But here, here's where where people where people are missing the point. Let me grab a pen here, okay please, So the audio audience use your words, yeah, because I'm watching you, but no one else is. Yeah, yeah, okay. So if I'm if I'm accelerating the club in other words, there's a resistance in the head. You've got the head on one end and you have your hands on the other at the shaft. Right, So I got the club the club head is on one end of the

shaft and my hands are on the other. Okay. If i am pressuring the shaft through the use of my hands and my body and everything, and I'm pressuring that shaft and I'm holding the flex of the shaft back, what that does is that puts feel and pressure in my hands. Here I can feel the shaft in a tangential way. In other words, a tangential way. I'm pressuring the grip and I feel it in my hands. That allows me to feel where the club faces at. I had now have control of

the club face. I can feel where it is. As soon as I lose that pressure, I lose shafflex, then I've lost the pressure in my hands and I can't really tell. I don't have the accuracy to be able to tell where the club face is at h That's a secret to golf. That's it. That's it secret. Now that we have the secret, let's take another time out, all right. This week on Golf Smarter, Mulligan's is part two of our conversation with John Novicel of Tour Tempo from twenty eleven.

These are a great pair of episodes to hear back to back because this information can really have an impact on your performance. As we learned in the last episode, Yale University researchers confirmed what John had been teaching for years, and that's a consistent rhythmic swing. The guy had two bunker shots during the round after you worked with our stuff, and he hit them both six within six feet of the pen and they just, you know, nice soft landing

and everything. And he says is playing partners remark on how pro like the swing looked. And so that's the other thing that we found out for the long game, that amateurs don't swing tempo wise as fast as the pros. And then on the shore game. They swing too fast compared to the pros. That's Golf Smarter Mulligan's episode two hundred and twenty featuring John Novicel of Tour Tempo in an episode we called when was the last time someone said to you?

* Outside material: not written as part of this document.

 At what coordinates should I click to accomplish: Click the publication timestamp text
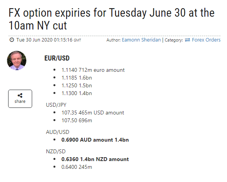coord(49,40)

Nice swing? Please subscribe for free to both of our golf podcasts, Golf Smarter, published every Tuesday since two thousand and five, and our sister podcast that revisits the best of the Golf Smarter podcast called Golf Smarter Mulligans, being released every Friday from wherever you're listening right now. So with that last description, is that where your nickname lag came from? Yeah, Lag Lag Ericsson. Is it you're putting or is it you're the swing? Yeah?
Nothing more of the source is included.